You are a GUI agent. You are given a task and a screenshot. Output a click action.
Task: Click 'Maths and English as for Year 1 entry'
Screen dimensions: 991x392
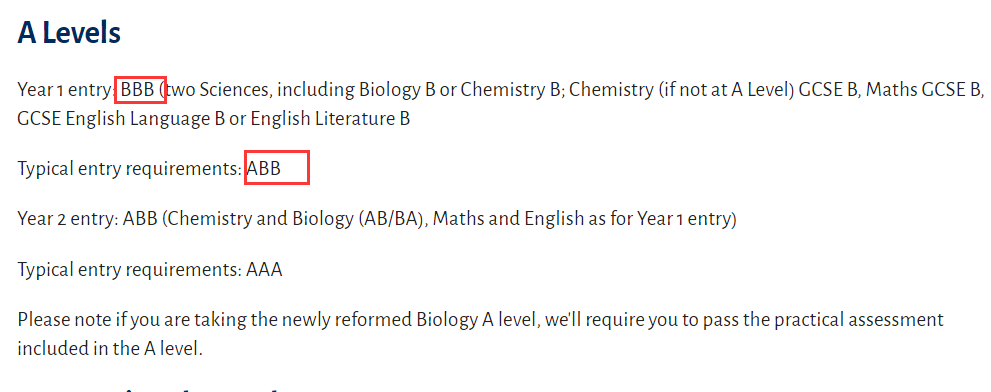pyautogui.click(x=585, y=219)
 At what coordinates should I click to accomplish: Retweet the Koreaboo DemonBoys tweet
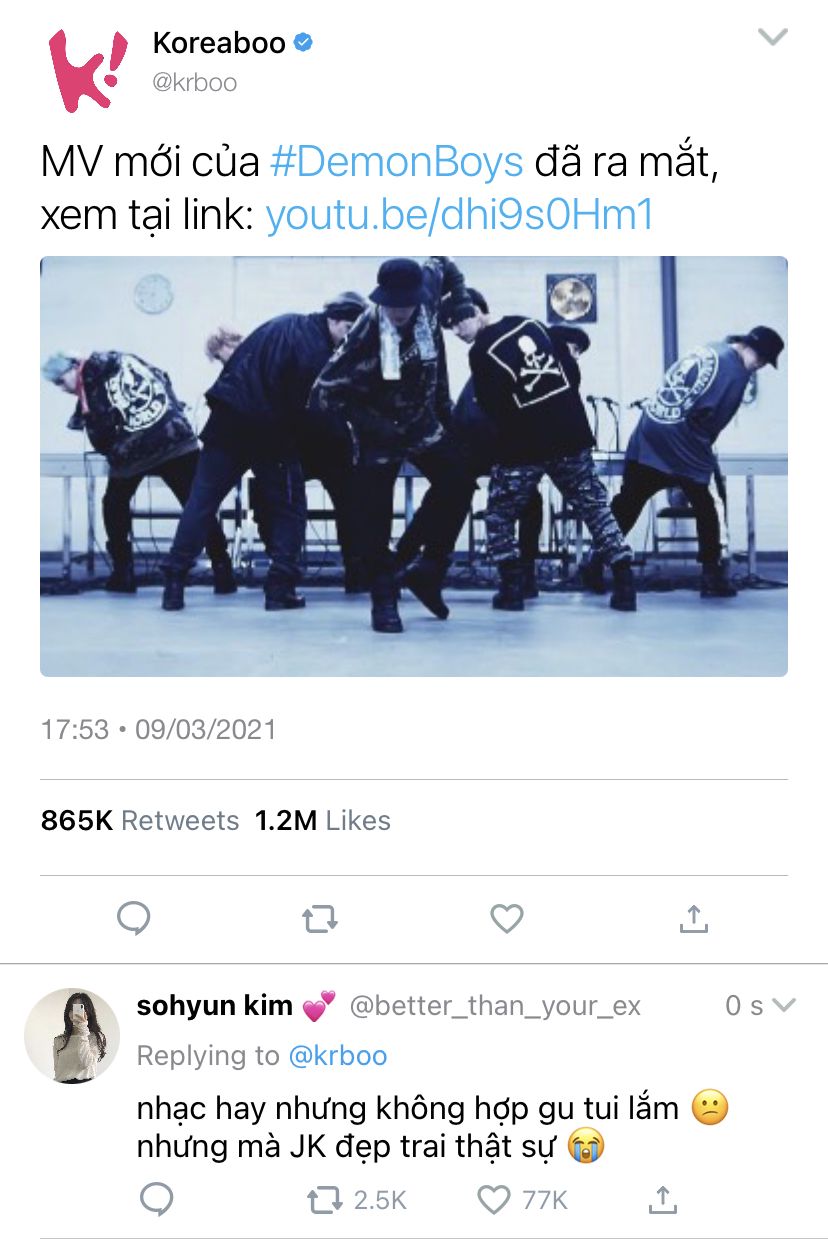tap(320, 918)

● Work to complete
Reproduce the listing exactly. Do not include its images.

● Task output
You are a GUI agent. You are given a task and a screenshot. Output a click action.
Task: Click 'Maths and English as for Year 1 entry'
Screen dimensions: 991x392
pyautogui.click(x=585, y=219)
 At what coordinates should I click to accomplish: Retweet the Koreaboo DemonBoys tweet
tap(320, 918)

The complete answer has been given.